Start with your high-dimensional embeddings (e.g., 768-dimensional BERT vectors). Then run a dimensionality reduction algorithm: use sklearn.manifold.TSNE(n_components=2) in Python for t-SNE, umap.UMAP(n_components=2) for UMAP, or sklearn.decomposition.PCA(n_components=2) for PCA. All three produce a 2-column array of (x, y) coordinates — one row per input item. Export these alongside your labels as a CSV and paste them here.
What is the difference between t-SNE, UMAP, and PCA for embedding visualization?
PCA (Principal Component Analysis) is linear and fast but may not separate non-linear clusters well.
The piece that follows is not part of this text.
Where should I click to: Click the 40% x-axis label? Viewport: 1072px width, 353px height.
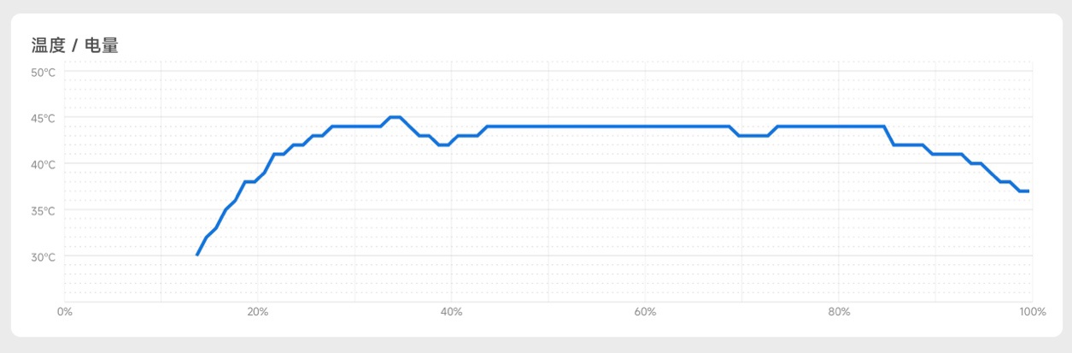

It preserves global variance. t-SNE is non-linear and excellent at revealing tight local clusters, but it distorts global distances — two clusters far apart in 2D may not be far apart in the original space. UMAP is also non-linear and generally faster than t-SNE, better preserves both local and global structure, and produces more stable results across runs. For quick exploration use PCA; for publication-quality cluster visualization use UMAP or t-SNE.
What CSV format does this tool accept?
The tool accepts CSV with 3 or 4 columns: label,x,y or label,x,y,group. The first row may optionally be a header (auto-detected). Each subsequent row is one data point. The label column is a string used for tooltips. x and y are floating-point coordinates (your 2D projection output). The optional group column is a string used for color-coding — all points with the same group value share a color. Up to 8 distinct group colors are supported.
Can I export the plot?
Yes. The Download SVG button serializes the current SVG element to a .svg file, which preserves vector quality at any resolution. You can open the SVG in Inkscape, Adobe Illustrator, or a browser to further edit or convert it to PNG/PDF. The downloaded SVG reflects the current zoom and pan state, so adjust the view before downloading for the framing you want.